Appurato che non è umanamente possibile conseguire una verità in senso assoluto ed oggettivo, poiché di ogni realtà esistono tante verità, l’uomo è perduto. Si smarrisce nella densità di un mondo che lo aliena, pur attraendolo. Sa di prendere posto nel “Tempo” della esistenza, la sua, e di dover percorrere una curva complicata. Si sente “preso” da un tempo che gli fa orrore, che è il suo peggior nemico.

La riflessione filosofica di Camus è finalizzata a dimostrare come, in questa lacerazione interiore, il comportamento umano sia destinato a sfociare in qualcosa, un “atto finale” della tragicommedia esistenziale: accettare tale incompiutezza che mai avrà esito risolutivo, se non con l’arrivo, naturale, della morte; oppure darsela, la morte, suicidandosi.

Lo spirito dell’uomo deve, a questo punto, dare un giudizio ed apportare una conclusione a questo malessere.

E se per Sartre con il suicidio si acuisce maggiormente l’Assurdo, per Camus, invece, se ne esce.

Sisifo è la metafora dell’uomo assurdo, moderno, emancipato, che pretende di farsi carico di tutte le complicazioni che la vita gli sbatte in faccia. Egli trova spesso nella Religione un luogo di rifugio, in cui arenarsi per tentare di esorcizzare l’irrimediabilità della morte; cadendo preda di dogmi e superstizioni rinuncia inevitabilmente ad un proprio pensiero autonomo. Ma si dibatte e poi reagisce, l’uomo Sisifo; perché in realtà vuole vivere, ama la vita. E’ con essa in un rapporto di amore-odio, deve riappropriarsi dell’autocontrollo combattendo, senza illusioni, per riuscire a viverla.

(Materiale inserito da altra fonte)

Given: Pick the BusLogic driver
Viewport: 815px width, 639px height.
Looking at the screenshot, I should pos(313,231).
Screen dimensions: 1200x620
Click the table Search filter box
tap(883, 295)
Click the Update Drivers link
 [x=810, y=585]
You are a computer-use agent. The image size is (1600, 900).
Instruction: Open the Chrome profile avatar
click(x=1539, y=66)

E la sintesi finale di questa dicotomia è la Pietà. L’uomo, infatti, si riscopre come un “essere sociale”, che necessita di condivisione, di somatizzare insieme agli altri la sua sofferenza.

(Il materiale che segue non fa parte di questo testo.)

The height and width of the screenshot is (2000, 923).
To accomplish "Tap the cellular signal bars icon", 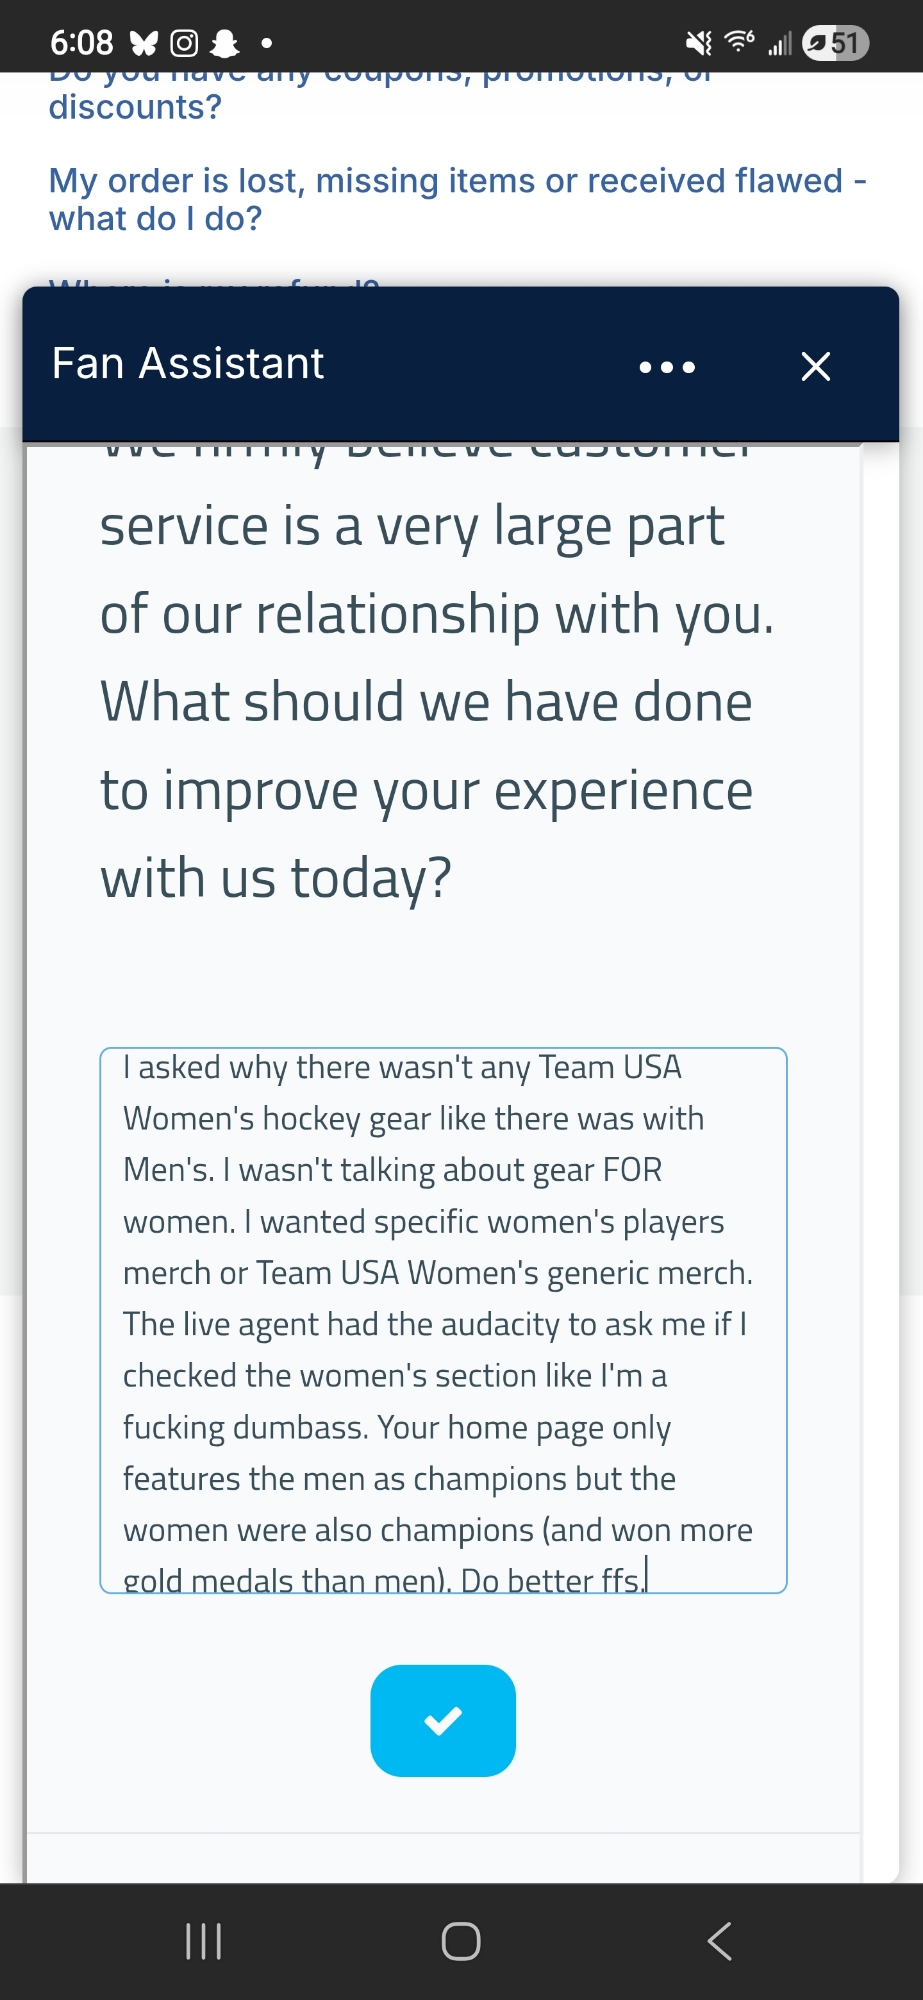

L’individualismo lascia dunque spazio all’empatia.

E’ possibile scorgere uno spiraglio di speranza in questo esito, che ricorda l’unione tra gli individui auspicata quasi con rassegnazione dall’ultimo Leopardi, nella Ginestra. L’uomo solo che trova salvezza negli altri suoi simili. Che si allontana dalla morte vivendo il suo presente e ignorando l’avvenire:

Lascio Sisifo ai piedi della montagna! Si ritrova sempre il proprio fardello. Ma Sisifo insegna la fedeltà superiore, che nega gli dei e solleva i macigni. Anch’egli giudica che tutto sia bene. Questo universo, ormai senza padrone, non gli appare sterile né futile […] Anche la lotta verso la cima basta a riempire il cuore di un uomo. Bisogna immaginare Sisifo felice.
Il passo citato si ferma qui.